* **EXERCISE GOAL**:
Write out again, word for word, the part of the items that opens with the line containing "This screenshot has height=508, width=1024." and runs through the end of the items, both ends included. Leave the pictures out of your answer.

* **MATERIAL TO PROCESS**:
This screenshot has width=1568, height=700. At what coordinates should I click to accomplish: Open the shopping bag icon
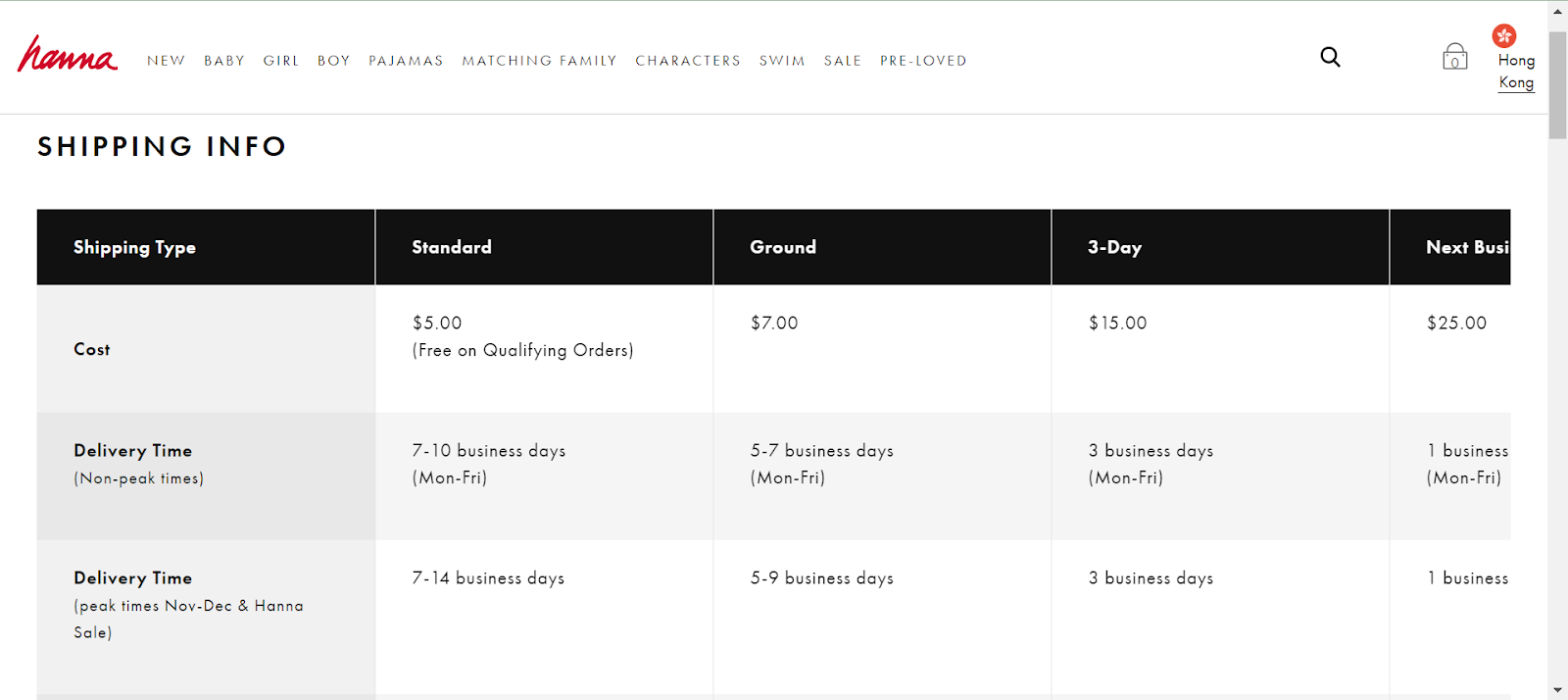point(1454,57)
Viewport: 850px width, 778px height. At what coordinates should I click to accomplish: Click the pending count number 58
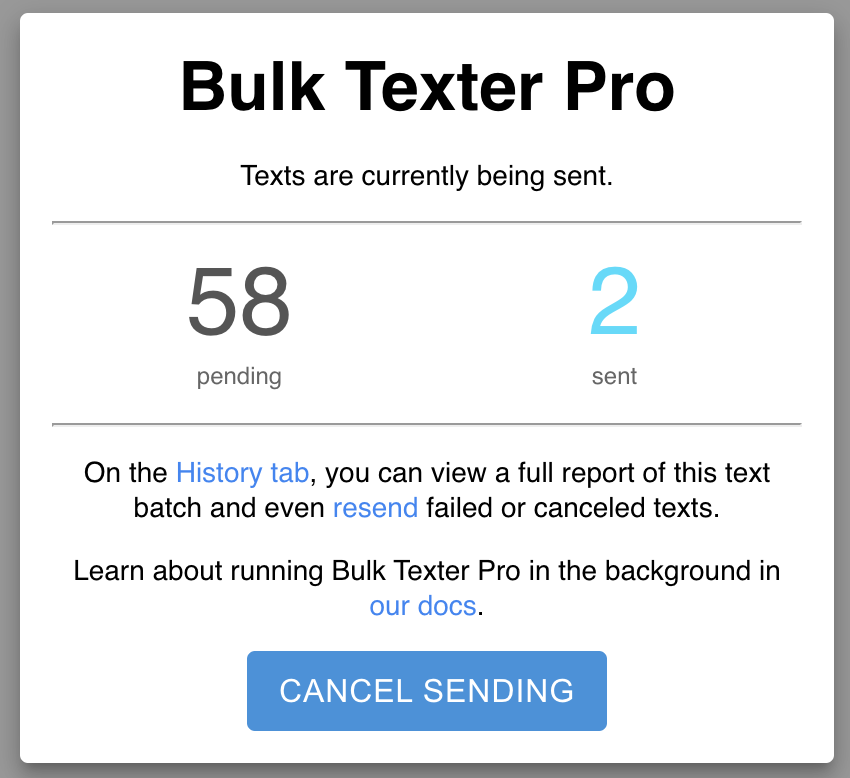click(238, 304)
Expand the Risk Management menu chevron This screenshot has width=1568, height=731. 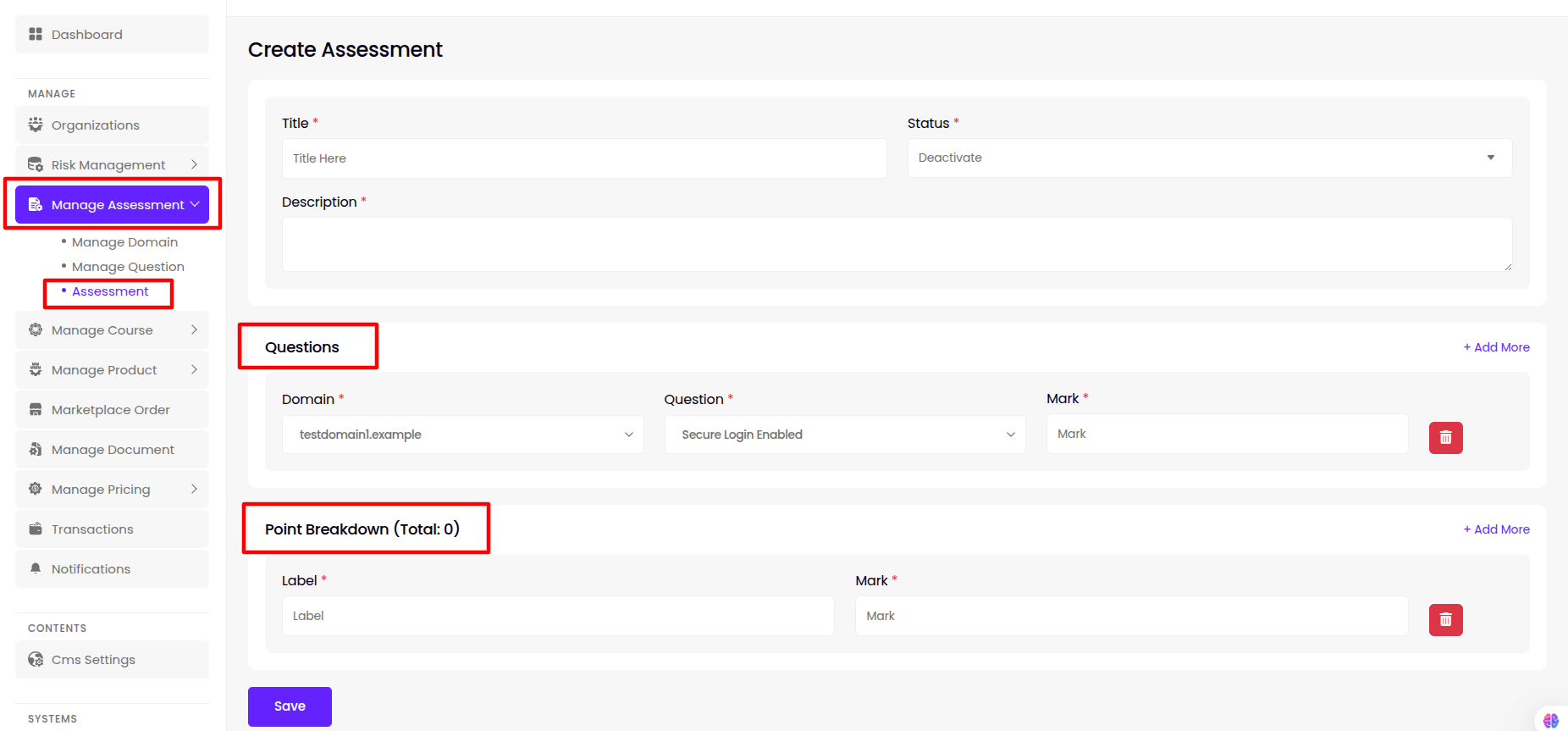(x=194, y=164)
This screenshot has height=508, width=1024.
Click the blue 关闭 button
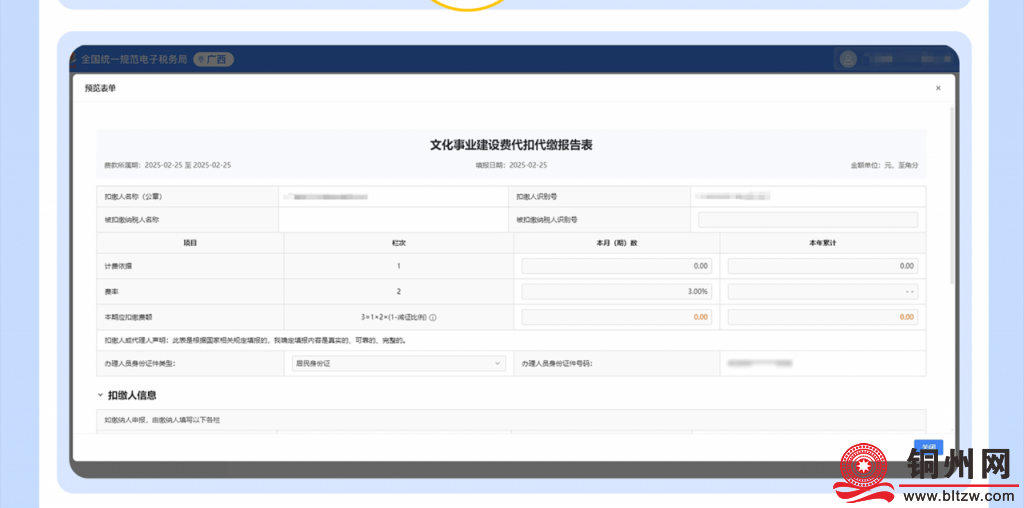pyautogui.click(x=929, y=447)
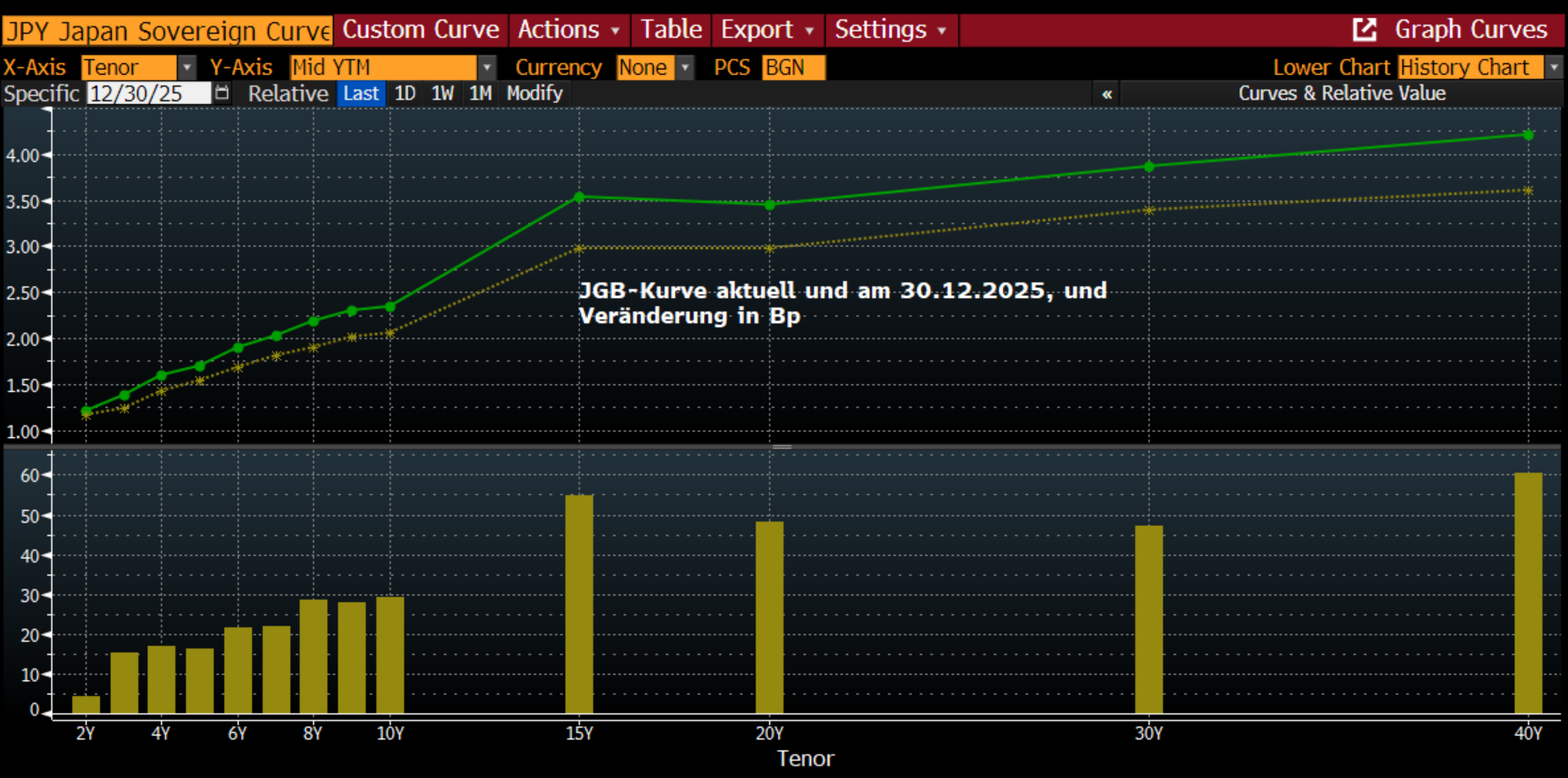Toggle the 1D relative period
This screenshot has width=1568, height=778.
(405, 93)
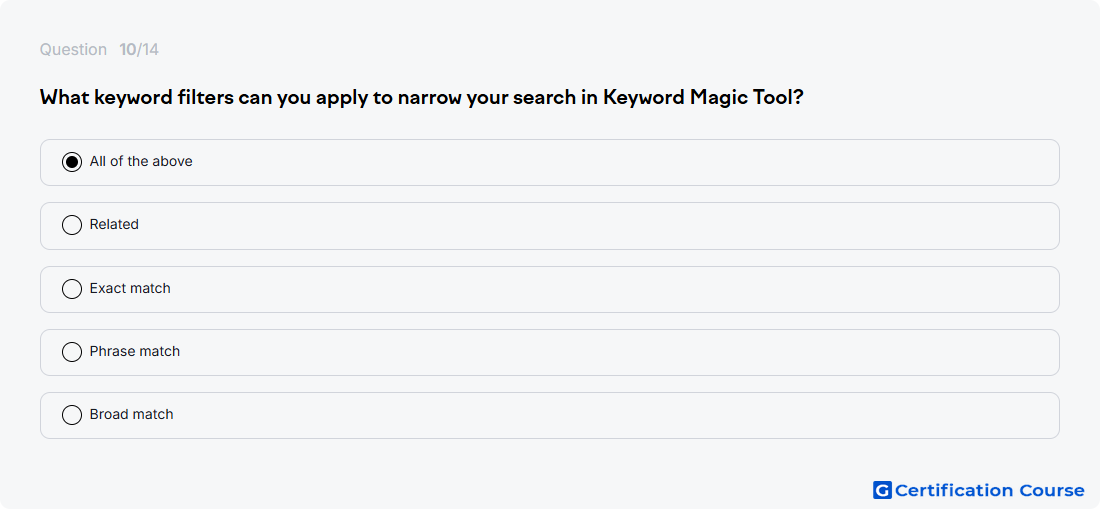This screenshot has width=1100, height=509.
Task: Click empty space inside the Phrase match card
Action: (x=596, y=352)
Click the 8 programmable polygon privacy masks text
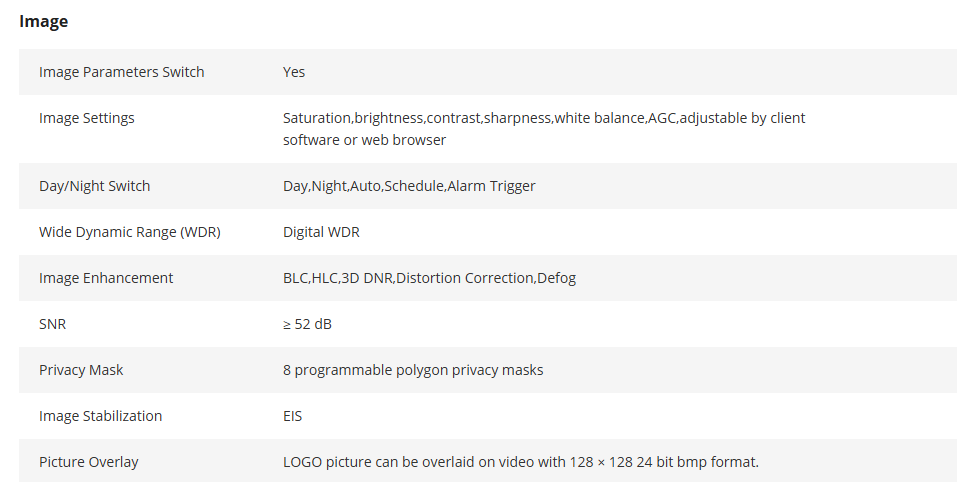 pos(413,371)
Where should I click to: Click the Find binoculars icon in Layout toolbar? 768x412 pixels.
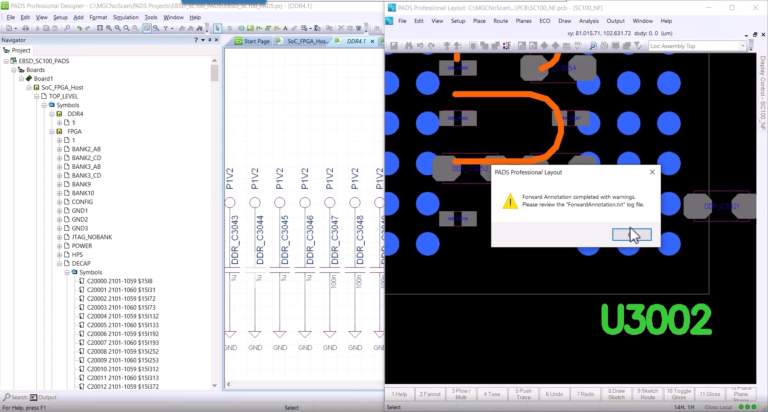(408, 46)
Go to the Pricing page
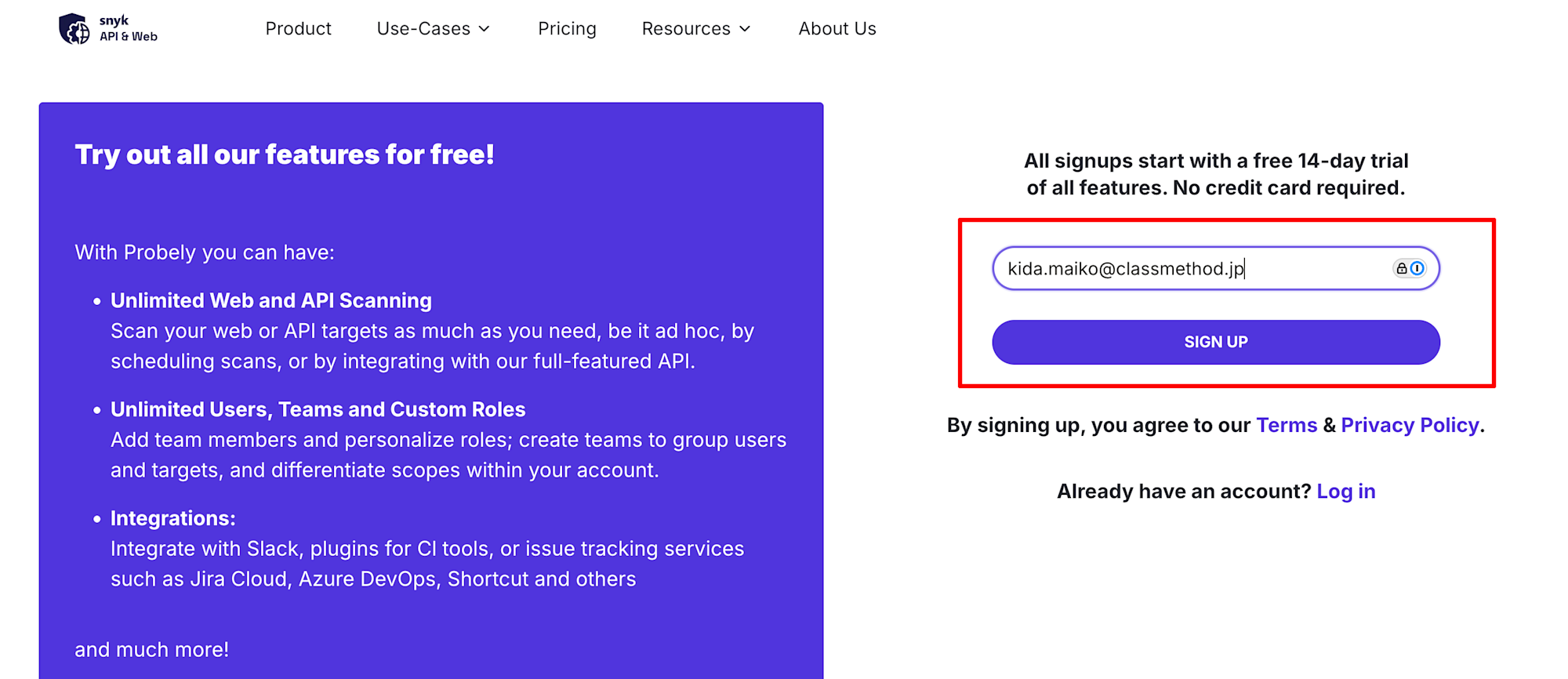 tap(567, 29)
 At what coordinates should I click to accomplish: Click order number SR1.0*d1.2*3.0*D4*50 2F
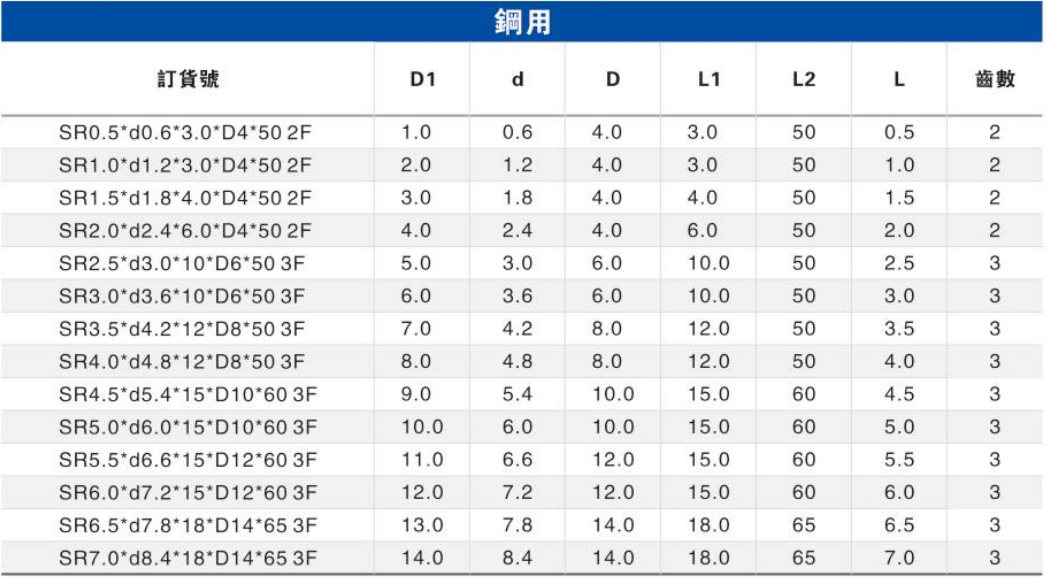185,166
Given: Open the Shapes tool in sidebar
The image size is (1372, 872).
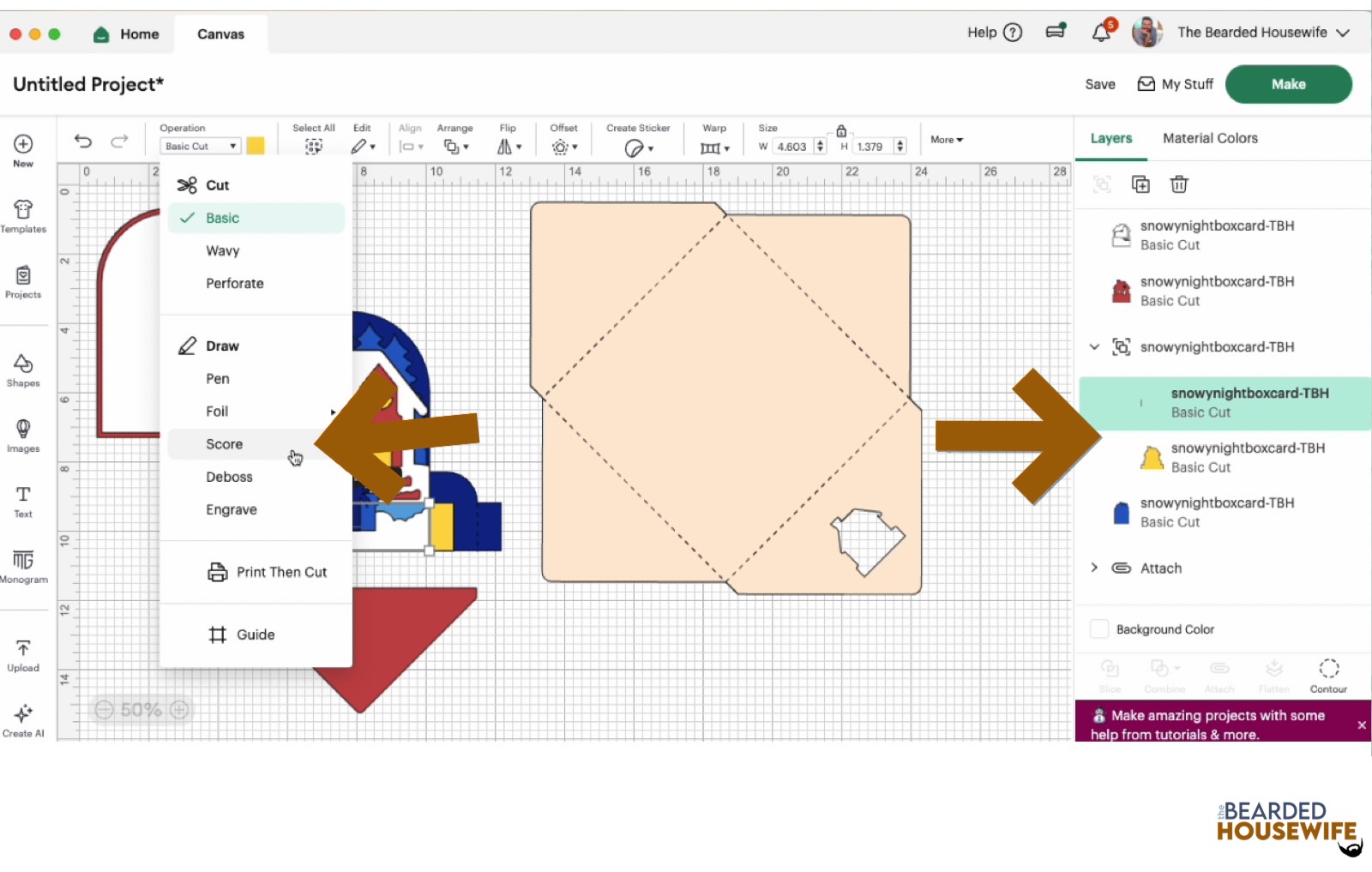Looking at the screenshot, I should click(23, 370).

* **THE RESPONSE**:
This screenshot has height=508, width=1024.
Click the blue 关闭 button
pyautogui.click(x=929, y=447)
Toggle the 1D relative period
This screenshot has width=1568, height=778.
(405, 93)
This screenshot has width=1100, height=509.
Task: Click empty space inside the Phrase match card
Action: (x=596, y=352)
Click the 8 programmable polygon privacy masks text
 pos(413,371)
Where should I click to: Click the Find binoculars icon in Layout toolbar? 768x412 pixels.
(408, 46)
Go to the Pricing page
 tap(567, 29)
 At what coordinates should I click to accomplish: Click order number SR1.0*d1.2*3.0*D4*50 2F
185,166
Given: Open the Shapes tool in sidebar
The image size is (1372, 872).
Looking at the screenshot, I should click(23, 370).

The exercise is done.